* What you will do
Reproduce the records below, substituting "interface agent" for every occurrence of "GUI agent" and leaving everything else unchanged.

* Exercise materials
Begin

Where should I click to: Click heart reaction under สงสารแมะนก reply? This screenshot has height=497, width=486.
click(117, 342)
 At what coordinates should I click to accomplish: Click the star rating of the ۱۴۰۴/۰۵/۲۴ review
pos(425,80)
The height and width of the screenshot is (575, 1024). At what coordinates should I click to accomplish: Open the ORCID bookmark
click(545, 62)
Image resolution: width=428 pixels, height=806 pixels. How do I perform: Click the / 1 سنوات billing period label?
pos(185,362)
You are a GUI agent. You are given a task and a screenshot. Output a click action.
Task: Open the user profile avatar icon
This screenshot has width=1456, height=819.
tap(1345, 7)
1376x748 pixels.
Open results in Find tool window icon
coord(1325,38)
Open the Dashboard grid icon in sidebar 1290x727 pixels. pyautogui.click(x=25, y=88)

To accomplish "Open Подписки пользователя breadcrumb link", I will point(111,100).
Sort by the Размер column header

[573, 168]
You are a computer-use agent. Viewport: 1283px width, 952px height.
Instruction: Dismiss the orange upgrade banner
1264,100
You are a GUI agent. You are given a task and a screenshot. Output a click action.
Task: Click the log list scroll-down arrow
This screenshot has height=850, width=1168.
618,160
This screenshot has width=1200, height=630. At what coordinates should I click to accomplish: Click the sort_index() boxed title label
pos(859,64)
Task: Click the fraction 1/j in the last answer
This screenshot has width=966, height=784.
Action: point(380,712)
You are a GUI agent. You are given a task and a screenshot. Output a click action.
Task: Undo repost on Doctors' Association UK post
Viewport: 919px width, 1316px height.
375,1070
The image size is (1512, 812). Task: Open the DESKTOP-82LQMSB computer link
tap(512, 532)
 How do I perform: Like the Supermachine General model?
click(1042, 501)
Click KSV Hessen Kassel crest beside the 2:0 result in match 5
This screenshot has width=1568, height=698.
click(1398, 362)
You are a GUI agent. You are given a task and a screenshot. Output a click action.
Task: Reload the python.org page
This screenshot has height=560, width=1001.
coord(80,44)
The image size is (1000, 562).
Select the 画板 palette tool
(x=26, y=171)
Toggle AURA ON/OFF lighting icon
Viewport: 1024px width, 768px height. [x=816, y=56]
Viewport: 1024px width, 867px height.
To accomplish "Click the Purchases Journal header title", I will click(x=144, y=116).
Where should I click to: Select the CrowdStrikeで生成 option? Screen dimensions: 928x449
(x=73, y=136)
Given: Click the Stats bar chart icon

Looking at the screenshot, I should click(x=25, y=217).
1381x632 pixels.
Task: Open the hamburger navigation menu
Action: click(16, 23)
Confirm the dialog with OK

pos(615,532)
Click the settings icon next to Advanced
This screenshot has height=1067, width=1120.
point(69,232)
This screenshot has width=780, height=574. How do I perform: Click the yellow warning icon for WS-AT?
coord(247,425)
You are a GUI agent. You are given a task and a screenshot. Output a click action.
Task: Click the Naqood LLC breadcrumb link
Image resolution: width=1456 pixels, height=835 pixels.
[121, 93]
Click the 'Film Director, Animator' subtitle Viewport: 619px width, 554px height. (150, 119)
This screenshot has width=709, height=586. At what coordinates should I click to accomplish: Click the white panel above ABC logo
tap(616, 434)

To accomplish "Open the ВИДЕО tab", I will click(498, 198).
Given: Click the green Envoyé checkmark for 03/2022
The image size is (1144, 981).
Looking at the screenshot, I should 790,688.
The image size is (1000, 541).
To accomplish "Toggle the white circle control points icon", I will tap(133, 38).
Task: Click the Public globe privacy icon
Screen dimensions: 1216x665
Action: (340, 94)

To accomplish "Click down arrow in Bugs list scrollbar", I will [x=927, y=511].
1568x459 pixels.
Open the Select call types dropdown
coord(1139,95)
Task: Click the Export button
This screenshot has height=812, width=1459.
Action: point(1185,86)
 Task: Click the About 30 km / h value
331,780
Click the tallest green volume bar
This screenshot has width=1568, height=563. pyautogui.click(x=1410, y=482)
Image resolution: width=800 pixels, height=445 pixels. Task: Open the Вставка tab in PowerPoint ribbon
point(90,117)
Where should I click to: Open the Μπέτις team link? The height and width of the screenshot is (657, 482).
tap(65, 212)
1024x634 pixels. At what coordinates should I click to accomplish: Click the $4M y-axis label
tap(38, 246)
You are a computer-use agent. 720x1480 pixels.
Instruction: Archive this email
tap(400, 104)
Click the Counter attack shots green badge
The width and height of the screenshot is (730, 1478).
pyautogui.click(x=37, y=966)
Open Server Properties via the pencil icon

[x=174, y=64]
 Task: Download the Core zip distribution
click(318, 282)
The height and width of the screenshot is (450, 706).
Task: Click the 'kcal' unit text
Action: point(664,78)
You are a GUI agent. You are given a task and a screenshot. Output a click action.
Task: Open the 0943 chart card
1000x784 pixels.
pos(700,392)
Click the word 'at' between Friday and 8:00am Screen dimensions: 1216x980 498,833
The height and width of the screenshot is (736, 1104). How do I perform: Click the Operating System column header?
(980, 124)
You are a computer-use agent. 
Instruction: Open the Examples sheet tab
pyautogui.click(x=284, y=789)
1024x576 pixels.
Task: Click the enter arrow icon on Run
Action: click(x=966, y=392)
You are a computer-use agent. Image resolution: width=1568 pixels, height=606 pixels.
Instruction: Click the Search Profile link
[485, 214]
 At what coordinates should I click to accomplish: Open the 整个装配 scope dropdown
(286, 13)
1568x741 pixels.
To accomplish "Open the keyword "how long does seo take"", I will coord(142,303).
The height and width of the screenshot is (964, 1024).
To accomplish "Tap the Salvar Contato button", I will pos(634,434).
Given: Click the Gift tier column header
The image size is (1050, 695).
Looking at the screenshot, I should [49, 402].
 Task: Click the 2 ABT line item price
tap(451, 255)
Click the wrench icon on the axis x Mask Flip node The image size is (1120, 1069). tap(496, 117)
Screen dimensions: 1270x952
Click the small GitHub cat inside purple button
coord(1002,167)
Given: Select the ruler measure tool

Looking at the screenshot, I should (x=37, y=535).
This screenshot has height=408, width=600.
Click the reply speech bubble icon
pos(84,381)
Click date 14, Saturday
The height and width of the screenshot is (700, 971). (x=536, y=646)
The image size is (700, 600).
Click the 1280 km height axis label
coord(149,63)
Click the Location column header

End

* Task solution
Where should I click to: Click heart reaction under สงสารแมะนก reply? This screenshot has height=497, width=486.
click(117, 342)
 At what coordinates should I click to accomplish: Click the star rating of the ۱۴۰۴/۰۵/۲۴ review
pos(425,80)
The height and width of the screenshot is (575, 1024). At what coordinates should I click to accomplish: Open the ORCID bookmark
click(545, 62)
Image resolution: width=428 pixels, height=806 pixels. How do I perform: Click the / 1 سنوات billing period label?
pos(185,362)
You are a interface agent. You are given a task and a screenshot. Output a click action.
Task: Open the user profile avatar icon
This screenshot has width=1456, height=819.
tap(1345, 7)
1376x748 pixels.
Open results in Find tool window icon
coord(1325,38)
Open the Dashboard grid icon in sidebar 1290x727 pixels. pyautogui.click(x=25, y=88)

To accomplish "Open Подписки пользователя breadcrumb link", I will point(111,100).
Sort by the Размер column header

[573, 168]
You are a computer-use agent. Viewport: 1283px width, 952px height.
Instruction: Dismiss the orange upgrade banner
1264,100
You are a interface agent. You are given a task and a screenshot. Output a click action.
Task: Click the log list scroll-down arrow
This screenshot has height=850, width=1168.
618,160
This screenshot has width=1200, height=630. At what coordinates should I click to accomplish: Click the sort_index() boxed title label
pos(859,64)
Task: Click the fraction 1/j in the last answer
This screenshot has width=966, height=784.
Action: point(380,712)
You are a interface agent. You are given a task and a screenshot. Output a click action.
Task: Undo repost on Doctors' Association UK post
Viewport: 919px width, 1316px height.
375,1070
The image size is (1512, 812). Task: Open the DESKTOP-82LQMSB computer link
tap(512, 532)
 How do I perform: Like the Supermachine General model?
click(1042, 501)
Click KSV Hessen Kassel crest beside the 2:0 result in match 5
This screenshot has width=1568, height=698.
click(1398, 362)
You are a interface agent. You are given a task and a screenshot. Output a click action.
Task: Reload the python.org page
This screenshot has height=560, width=1001.
coord(80,44)
The image size is (1000, 562).
Select the 画板 palette tool
(x=26, y=171)
Toggle AURA ON/OFF lighting icon
Viewport: 1024px width, 768px height. [x=816, y=56]
Viewport: 1024px width, 867px height.
To accomplish "Click the Purchases Journal header title", I will click(x=144, y=116).
Where should I click to: Select the CrowdStrikeで生成 option? Screen dimensions: 928x449
(x=73, y=136)
Given: Click the Stats bar chart icon

Looking at the screenshot, I should click(x=25, y=217).
1381x632 pixels.
Task: Open the hamburger navigation menu
Action: click(16, 23)
Confirm the dialog with OK

pos(615,532)
Click the settings icon next to Advanced
This screenshot has height=1067, width=1120.
point(69,232)
This screenshot has width=780, height=574. How do I perform: Click the yellow warning icon for WS-AT?
coord(247,425)
You are a interface agent. You are given a task and a screenshot. Output a click action.
Task: Click the Naqood LLC breadcrumb link
Image resolution: width=1456 pixels, height=835 pixels.
[121, 93]
Click the 'Film Director, Animator' subtitle Viewport: 619px width, 554px height. (150, 119)
This screenshot has width=709, height=586. At what coordinates should I click to accomplish: Click the white panel above ABC logo
tap(616, 434)

To accomplish "Open the ВИДЕО tab", I will click(498, 198).
Given: Click the green Envoyé checkmark for 03/2022
The image size is (1144, 981).
Looking at the screenshot, I should 790,688.
The image size is (1000, 541).
To accomplish "Toggle the white circle control points icon", I will tap(133, 38).
Task: Click the Public globe privacy icon
Screen dimensions: 1216x665
Action: (340, 94)

To accomplish "Click down arrow in Bugs list scrollbar", I will [x=927, y=511].
1568x459 pixels.
Open the Select call types dropdown
coord(1139,95)
Task: Click the Export button
This screenshot has height=812, width=1459.
Action: point(1185,86)
 Task: Click the About 30 km / h value
331,780
Click the tallest green volume bar
This screenshot has width=1568, height=563. pyautogui.click(x=1410, y=482)
Image resolution: width=800 pixels, height=445 pixels. Task: Open the Вставка tab in PowerPoint ribbon
point(90,117)
Where should I click to: Open the Μπέτις team link? The height and width of the screenshot is (657, 482).
tap(65, 212)
1024x634 pixels. At what coordinates should I click to accomplish: Click the $4M y-axis label
tap(38, 246)
You are a computer-use agent. 720x1480 pixels.
Instruction: Archive this email
tap(400, 104)
Click the Counter attack shots green badge
The width and height of the screenshot is (730, 1478).
pyautogui.click(x=37, y=966)
Open Server Properties via the pencil icon

[x=174, y=64]
 Task: Download the Core zip distribution
click(318, 282)
The height and width of the screenshot is (450, 706).
Task: Click the 'kcal' unit text
Action: point(664,78)
You are a interface agent. You are given a task and a screenshot. Output a click action.
Task: Open the 0943 chart card
1000x784 pixels.
pos(700,392)
Click the word 'at' between Friday and 8:00am Screen dimensions: 1216x980 498,833
The height and width of the screenshot is (736, 1104). How do I perform: Click the Operating System column header?
(980, 124)
You are a computer-use agent. 
Instruction: Open the Examples sheet tab
pyautogui.click(x=284, y=789)
1024x576 pixels.
Task: Click the enter arrow icon on Run
Action: click(x=966, y=392)
You are a computer-use agent. Image resolution: width=1568 pixels, height=606 pixels.
Instruction: Click the Search Profile link
[485, 214]
 At what coordinates should I click to accomplish: Open the 整个装配 scope dropdown
(286, 13)
1568x741 pixels.
To accomplish "Open the keyword "how long does seo take"", I will coord(142,303).
The height and width of the screenshot is (964, 1024).
To accomplish "Tap the Salvar Contato button", I will pos(634,434).
Given: Click the Gift tier column header
The image size is (1050, 695).
Looking at the screenshot, I should [49, 402].
 Task: Click the 2 ABT line item price
tap(451, 255)
Click the wrench icon on the axis x Mask Flip node The image size is (1120, 1069). tap(496, 117)
Screen dimensions: 1270x952
Click the small GitHub cat inside purple button
coord(1002,167)
Given: Select the ruler measure tool

Looking at the screenshot, I should (x=37, y=535).
This screenshot has height=408, width=600.
Click the reply speech bubble icon
pos(84,381)
Click date 14, Saturday
The height and width of the screenshot is (700, 971). (x=536, y=646)
The image size is (700, 600).
Click the 1280 km height axis label
coord(149,63)
Click the Location column header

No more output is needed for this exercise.